**Written exercise**:
Copy everything from the line with "Where should I" down to the end of the items, replacing "Expand" with "Open" and keeping the rest the same.

**Source material**:
* BEGIN *

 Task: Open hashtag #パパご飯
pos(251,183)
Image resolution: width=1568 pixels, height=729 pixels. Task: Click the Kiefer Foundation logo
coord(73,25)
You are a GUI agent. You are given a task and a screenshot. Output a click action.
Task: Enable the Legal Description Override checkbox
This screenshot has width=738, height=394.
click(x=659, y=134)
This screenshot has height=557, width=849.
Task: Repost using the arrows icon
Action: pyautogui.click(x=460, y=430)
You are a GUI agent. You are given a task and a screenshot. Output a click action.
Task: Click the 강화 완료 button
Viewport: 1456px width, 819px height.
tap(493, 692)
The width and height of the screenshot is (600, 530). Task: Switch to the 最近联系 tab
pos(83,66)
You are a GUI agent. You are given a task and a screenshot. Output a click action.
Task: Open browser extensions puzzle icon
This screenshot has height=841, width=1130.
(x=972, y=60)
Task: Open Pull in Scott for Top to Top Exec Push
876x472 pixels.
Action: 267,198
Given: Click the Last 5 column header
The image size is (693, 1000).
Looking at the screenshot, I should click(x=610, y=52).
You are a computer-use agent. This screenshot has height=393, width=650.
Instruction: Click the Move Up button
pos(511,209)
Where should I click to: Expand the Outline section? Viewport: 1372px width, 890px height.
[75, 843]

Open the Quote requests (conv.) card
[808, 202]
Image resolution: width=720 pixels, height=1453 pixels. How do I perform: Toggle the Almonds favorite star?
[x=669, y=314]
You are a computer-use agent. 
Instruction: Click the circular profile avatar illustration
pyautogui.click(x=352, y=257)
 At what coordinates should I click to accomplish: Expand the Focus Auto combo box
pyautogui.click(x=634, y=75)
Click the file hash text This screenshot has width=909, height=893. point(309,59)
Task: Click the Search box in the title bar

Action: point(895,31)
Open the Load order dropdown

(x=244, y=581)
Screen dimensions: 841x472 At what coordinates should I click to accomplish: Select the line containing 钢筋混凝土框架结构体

* END *

**Answer below**:
Where should I click to: Open the Outline section? Viewport: 1372px width, 890px height.
[75, 843]

Open the Quote requests (conv.) card
[808, 202]
Image resolution: width=720 pixels, height=1453 pixels. How do I perform: Toggle the Almonds favorite star?
[x=669, y=314]
You are a computer-use agent. 
Instruction: Click the circular profile avatar illustration
pyautogui.click(x=352, y=257)
 At what coordinates should I click to accomplish: Open the Focus Auto combo box
pyautogui.click(x=634, y=75)
Click the file hash text This screenshot has width=909, height=893. point(309,59)
Task: Click the Search box in the title bar

Action: point(895,31)
Open the Load order dropdown

(x=244, y=581)
Screen dimensions: 841x472 At what coordinates should I click to accomplish: Select the line containing 钢筋混凝土框架结构体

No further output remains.